Work to complete - May I have the line containing "Click the scan-frame icon beside 全局扫描" and every line after it through the end of the data, repeated exactly and with no other lines?

Records for the task -
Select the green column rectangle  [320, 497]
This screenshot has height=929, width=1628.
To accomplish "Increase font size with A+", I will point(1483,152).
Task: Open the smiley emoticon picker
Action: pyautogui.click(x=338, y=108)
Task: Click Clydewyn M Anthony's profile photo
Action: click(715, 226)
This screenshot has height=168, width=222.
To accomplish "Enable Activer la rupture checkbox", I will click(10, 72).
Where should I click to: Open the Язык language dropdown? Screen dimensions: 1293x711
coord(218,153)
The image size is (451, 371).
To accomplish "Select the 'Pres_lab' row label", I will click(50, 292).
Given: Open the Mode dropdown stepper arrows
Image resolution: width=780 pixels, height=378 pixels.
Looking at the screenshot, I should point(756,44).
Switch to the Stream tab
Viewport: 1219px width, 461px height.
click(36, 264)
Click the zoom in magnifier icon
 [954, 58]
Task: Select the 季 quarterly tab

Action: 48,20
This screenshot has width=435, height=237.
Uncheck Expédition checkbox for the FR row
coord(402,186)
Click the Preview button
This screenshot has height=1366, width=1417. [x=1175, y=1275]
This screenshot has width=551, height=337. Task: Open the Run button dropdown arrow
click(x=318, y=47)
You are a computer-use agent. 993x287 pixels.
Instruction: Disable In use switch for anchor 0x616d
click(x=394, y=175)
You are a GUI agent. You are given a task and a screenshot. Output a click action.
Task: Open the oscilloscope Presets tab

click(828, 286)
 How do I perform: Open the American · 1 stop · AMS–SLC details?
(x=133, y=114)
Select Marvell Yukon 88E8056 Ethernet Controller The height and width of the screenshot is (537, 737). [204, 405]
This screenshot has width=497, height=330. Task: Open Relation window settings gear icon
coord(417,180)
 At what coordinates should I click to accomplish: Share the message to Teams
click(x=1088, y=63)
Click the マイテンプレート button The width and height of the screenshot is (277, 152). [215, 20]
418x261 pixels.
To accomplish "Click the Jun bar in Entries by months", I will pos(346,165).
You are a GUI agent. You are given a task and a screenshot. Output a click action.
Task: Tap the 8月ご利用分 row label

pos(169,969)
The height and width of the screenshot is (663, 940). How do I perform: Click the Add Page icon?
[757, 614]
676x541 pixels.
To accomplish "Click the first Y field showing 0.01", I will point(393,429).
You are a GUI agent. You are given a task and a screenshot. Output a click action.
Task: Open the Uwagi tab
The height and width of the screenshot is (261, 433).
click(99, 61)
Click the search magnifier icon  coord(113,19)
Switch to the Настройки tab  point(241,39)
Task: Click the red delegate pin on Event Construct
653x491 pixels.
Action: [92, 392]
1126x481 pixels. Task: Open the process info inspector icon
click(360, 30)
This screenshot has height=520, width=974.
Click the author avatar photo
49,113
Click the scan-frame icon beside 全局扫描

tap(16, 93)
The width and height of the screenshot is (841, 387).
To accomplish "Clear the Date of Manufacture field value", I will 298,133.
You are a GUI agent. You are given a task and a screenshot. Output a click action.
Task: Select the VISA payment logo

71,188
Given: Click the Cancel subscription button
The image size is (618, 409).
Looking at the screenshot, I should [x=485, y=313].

Exercise answer -
Click the scan-frame icon beside 全局扫描

tap(16, 93)
The width and height of the screenshot is (841, 387).
To accomplish "Clear the Date of Manufacture field value", I will 298,133.
You are a GUI agent. You are given a task and a screenshot. Output a click action.
Task: Select the VISA payment logo

71,188
Given: Click the Cancel subscription button
The image size is (618, 409).
Looking at the screenshot, I should [x=485, y=313].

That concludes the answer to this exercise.